## TEXT PROVIDED
>> Begin

[ python-Bugs-1003935 ] xrange overflows

SourceForge.net noreply at sourceforge.net
Sun Aug 8 20:09:33 CEST 2004


Bugs item #1003935, was opened at 2004-08-05 15:16
Message generated for change (Comment added) made by hfuru
You can respond by visiting: 
https://sourceforge.net/tracker/?func=detail&atid=105470&aid=1003935&group_id=5470

>Category: Python Interpreter Core
Group: Python 2.3
>Status: Open
>Resolution: None
Priority: 5
Submitted By: Hallvard B Furuseth (hfuru)
Assigned to: Tim Peters (tim_one)
Summary: xrange overflows

Initial Comment:
These restrictions are undocumented both in the
xrange doc string and in the reference manual
(Info node 'XRange Type'):

  >>> xrange(maxint, maxint + 10)
  Traceback (most recent call last):
    File "<stdin>", line 1, in ?
  OverflowError: long int too large to convert to int

  >>> xrange(-100, maxint)
  Traceback (most recent call last):
    File "<stdin>", line 1, in ?
  OverflowError: xrange() result has too many items

I hope the overflows below are bugs and not
features.  It works if 3/-3 is replaced with 1/-1:

  >>> xrange(0, maxint, 3)
  Traceback (most recent call last):
    File "<stdin>", line 1, in ?
  OverflowError: integer addition

  >>> xrange(0, -maxint, -3)
  Traceback (most recent call last):
    File "<stdin>", line 1, in ?
  OverflowError: integer addition

Python installation:

  Python 2.3.3 (#1, May 25 2004, 20:22:36) 
  [GCC 3.2.3] on sunos5
  Type "help", "copyright", "credits" or "license"
for    more information.
  >>> from sys import maxint
  >>> "%x" % maxint
  '7fffffff'


----------------------------------------------------------------------

>Comment By: Hallvard B Furuseth (hfuru)
Date: 2004-08-08 20:09

Message:
Logged In: YES 
user_id=726647

Here is why repr() is relevant - though the error message
was certainly weird.  With the latest CVS version:

  >>> xrange(maxint-1, maxint, 2)
  xrange(2147483646, -2147483648, 2)

Which is why I suggested to return last+step/abs(step)
as the 2nd argument.

----------------------------------------------------------------------

Comment By: Tim Peters (tim_one)
Date: 2004-08-08 09:20

Message:
Logged In: YES 
user_id=31435

Changed range_new() to stop using PyRange_New().  This 
fixes a variety of bogus errors.

Documented that xrange() is intended to be simple and fast, 
and that CPython restricts its arguments, and length of its 
result sequence, to native C longs.

>> End

## MATERIAL

>> Begin

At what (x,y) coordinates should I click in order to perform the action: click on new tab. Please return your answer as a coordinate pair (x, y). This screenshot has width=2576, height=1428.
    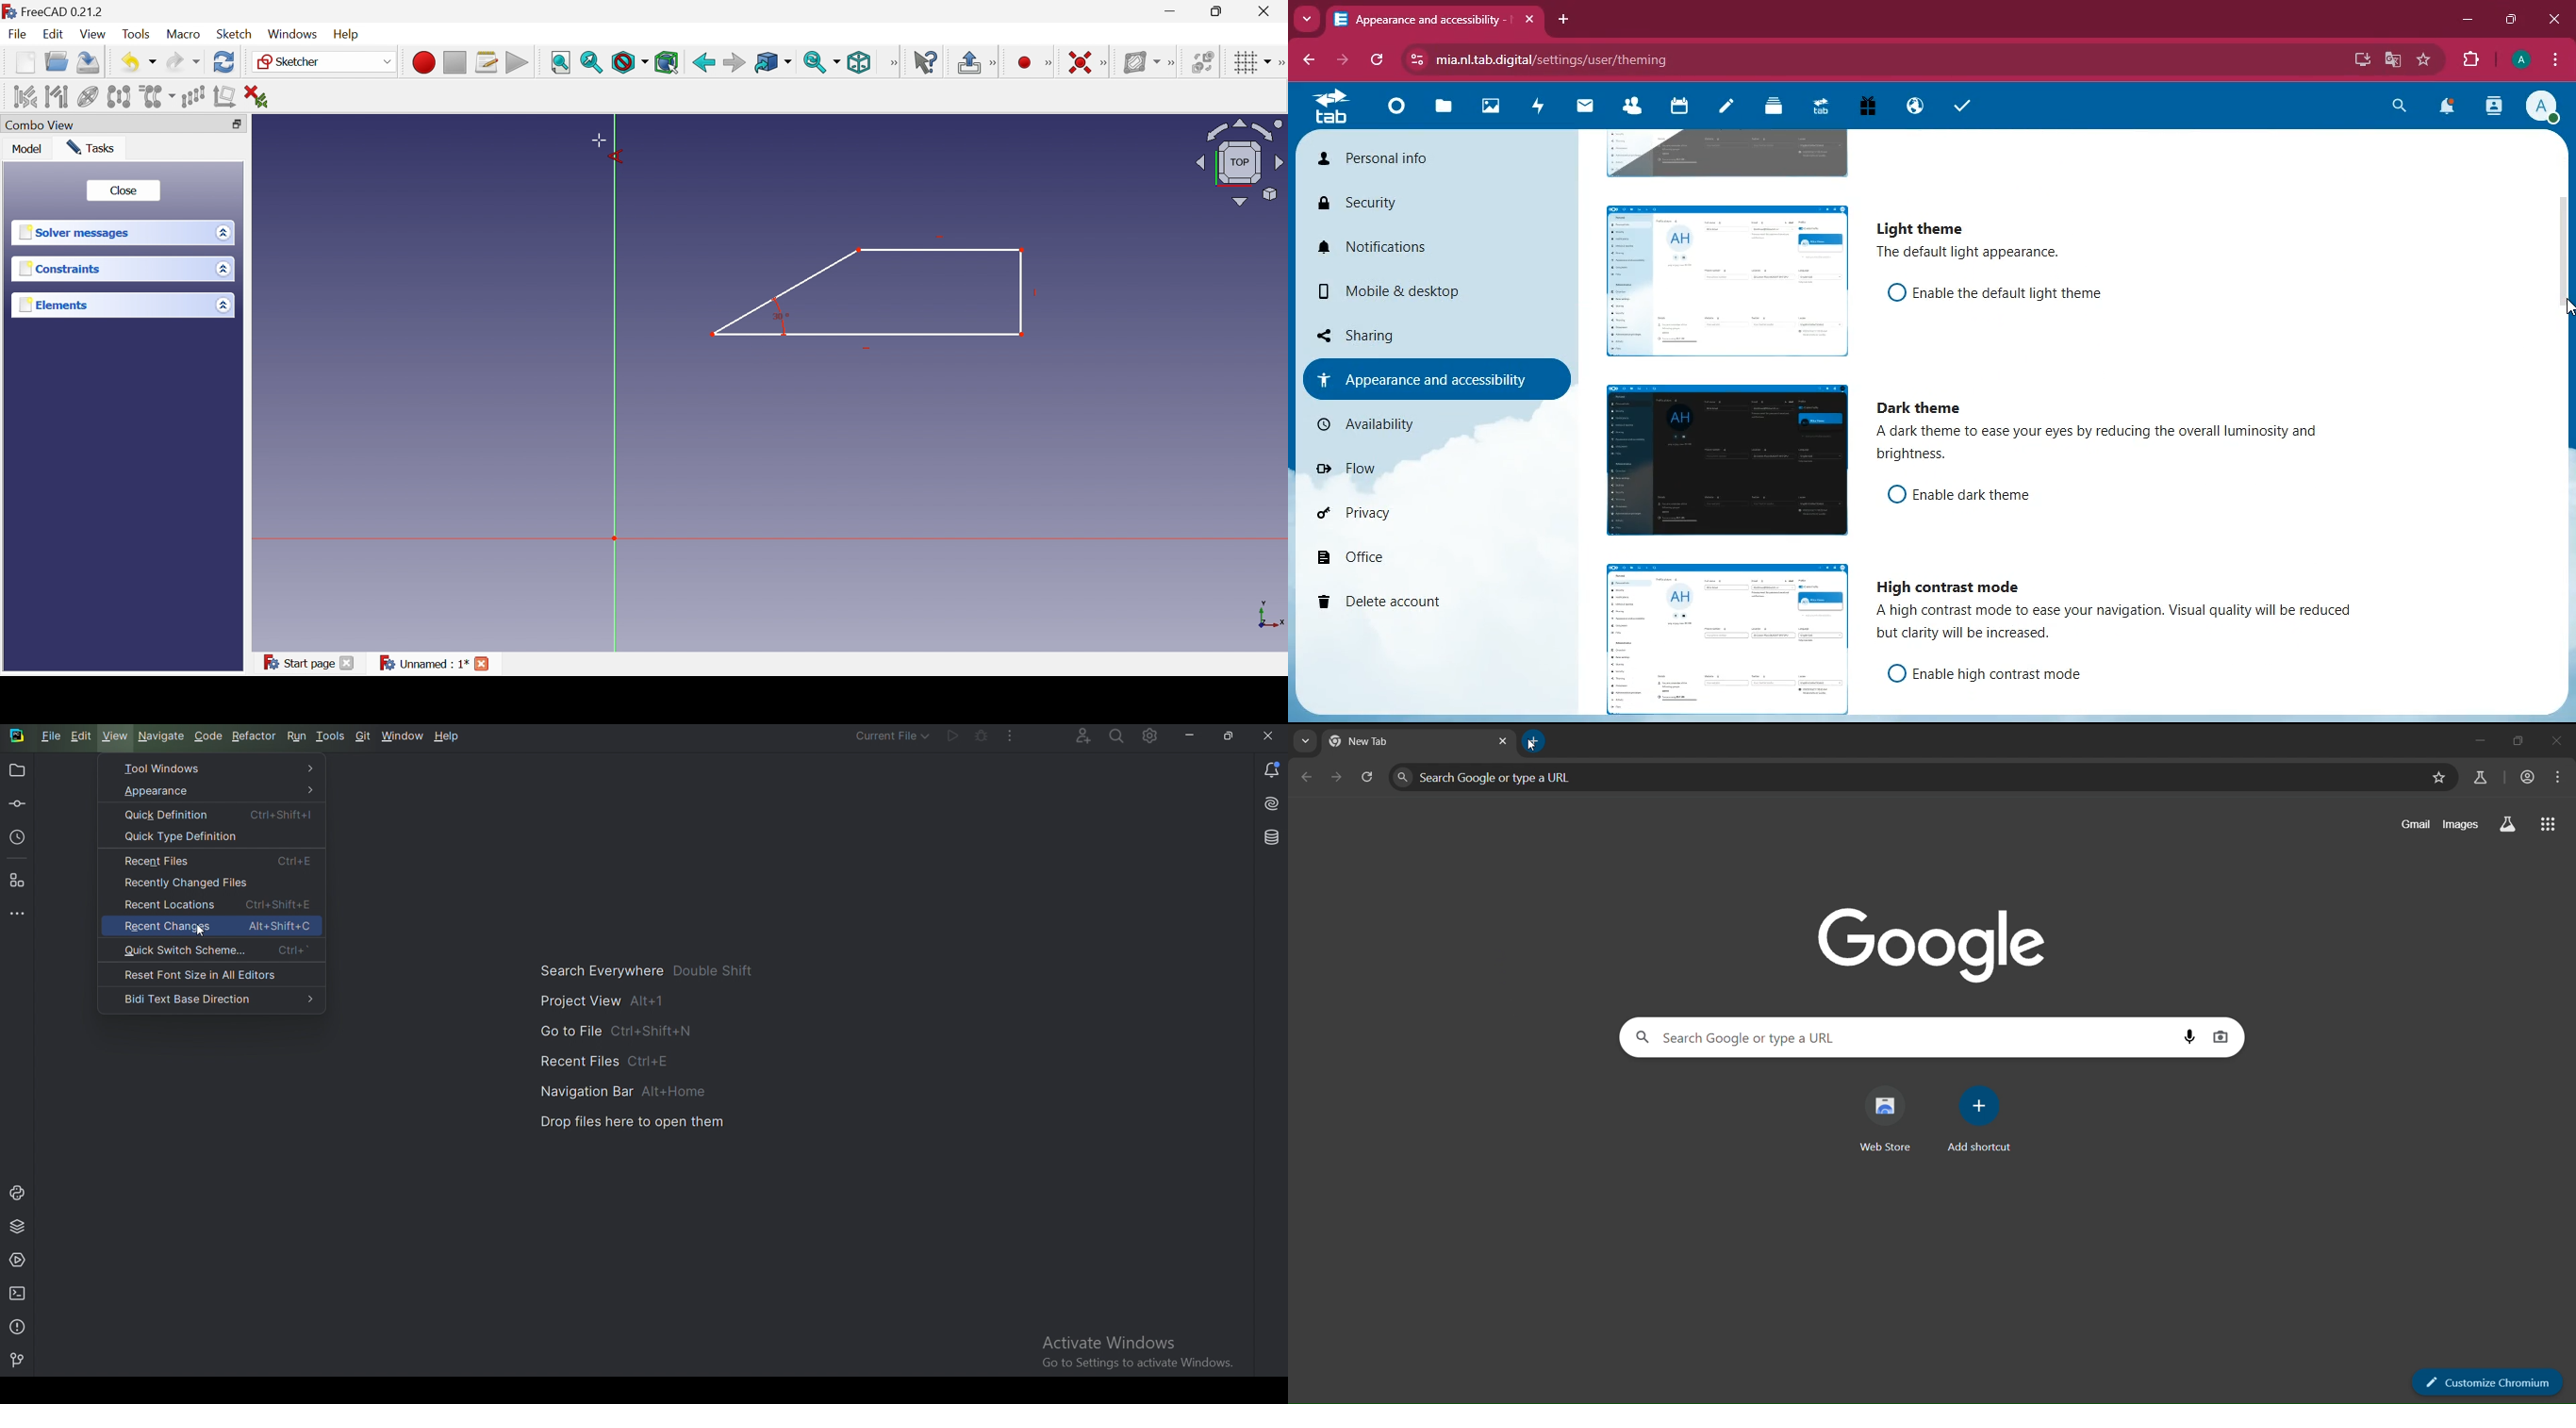
    Looking at the image, I should click on (1533, 741).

>> End

## REQUIRED TASK
Reproduce the passage from the bug report on xrange overflows word for word, starting with "Bugs item #1003935, was" and going on through "Submitted By: Hallvard B Furuseth (hfuru)".

## RESULT FOR THIS EXERCISE
Bugs item #1003935, was opened at 2004-08-05 15:16
Message generated for change (Comment added) made by hfuru
You can respond by visiting: 
https://sourceforge.net/tracker/?func=detail&atid=105470&aid=1003935&group_id=5470

>Category: Python Interpreter Core
Group: Python 2.3
>Status: Open
>Resolution: None
Priority: 5
Submitted By: Hallvard B Furuseth (hfuru)